Tanuki-Anime

Tanuki.pl

Wyszukiwarka recenzji

Studio JG

Komentarze

Daerian

  • Avatar
    Daerian 17.10.2015 15:14
    Re: Le sarcastico
    Komentarz do recenzji "Gatchaman CROWDS insight"
    Faktycznie, patrząc z boku wygląda to radośnie ;-)

    Z drugiej strony jesteś akurat jedną osób świadomych, jak bardzo „jednolita inaczej” w opiniach jest ta grupa ;D
  • Avatar
    Daerian 17.10.2015 14:50
    Komentarz do recenzji "Hidan no Aria AA"
    Ta seria to w ogóle spin­‑off na podstawie chyba mangi, nie podstawowej historii z LN.
  • Avatar
    Daerian 17.10.2015 10:35
    Komentarz do recenzji "Hidan no Aria AA"
    Na ile rozumiem z prób zbadania wiki tej serii, dzieje się ona pewnie w okolicach 8 tomu LN (wtedy debiut w głównej historii ma główna bohaterka AA), podczas gdy pierwsza seria zakończyła się na chyba 3 tomie.
  • Avatar
    Daerian 16.10.2015 18:00
    Re: Le sarcastico
    Komentarz do recenzji "Gatchaman CROWDS insight"
    Z mojej perspektywy Xillin konkretnie odpowiada na zadane pytania i wyraża asertywnie swoją opinię

    Pozwolę sobie zacytować „konkretne” odpowiedzi Xillina:

    Prymitywny trick. Po co bronić serii (którą ciężko obronić, patrząc na to jaka jest słaba), jeżeli można zawczasu zjechać osoby które ośmielą się ją skrytykować?


    W takim razie może warto założyć Tumblra, bowiem strawman (lub sofizmat rozszerzenia) przyszedł ci naturalnie.

    Osobiście natomiast mam problem z zaprezentowanym powyżej stylem wypowiedzi Xillina (jest jeszcze jeden post, który na odmianę jest owszem merytoryczny). Zaprezentowany styl nie jest asertywny, jest trollerski.

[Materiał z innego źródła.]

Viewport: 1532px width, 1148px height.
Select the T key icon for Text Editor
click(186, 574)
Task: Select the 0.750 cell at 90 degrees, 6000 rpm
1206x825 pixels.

Jeśli Tobie nie przeszkadza, w porządku, według mnie jednak granice już przekroczył.

    (Twojego „jeśli ogół tego nie lubi, to nie może być dobre” w ogóle u niego nie widzę)

    Odniesienie do ogółu jest właśnie tutaj, jeszcze nie w pełni dosłownie:

    Well, patrząc na to, że jedynym miejscem w polskim internecie gdzie widziałem pozytywne opinie o Insighcie jest #tanuki, to ogólna opinia nie jest zbyt pozytywna. [...]

    było też ono stosowane wcześniej wielokrotnie w dyskusjach. Odniesienie się do poprzednich dyskusji nie jest „reagowaniem jak płachta na byka”, „prywatną vendettą” czy „dorabianiem gęby” (przy okazji dziękuję za atak osobisty na mnie w ramach obrony „biednego użytkownika” Xillina), tylko odniesieniem się do wcześniej posiadanych informacji.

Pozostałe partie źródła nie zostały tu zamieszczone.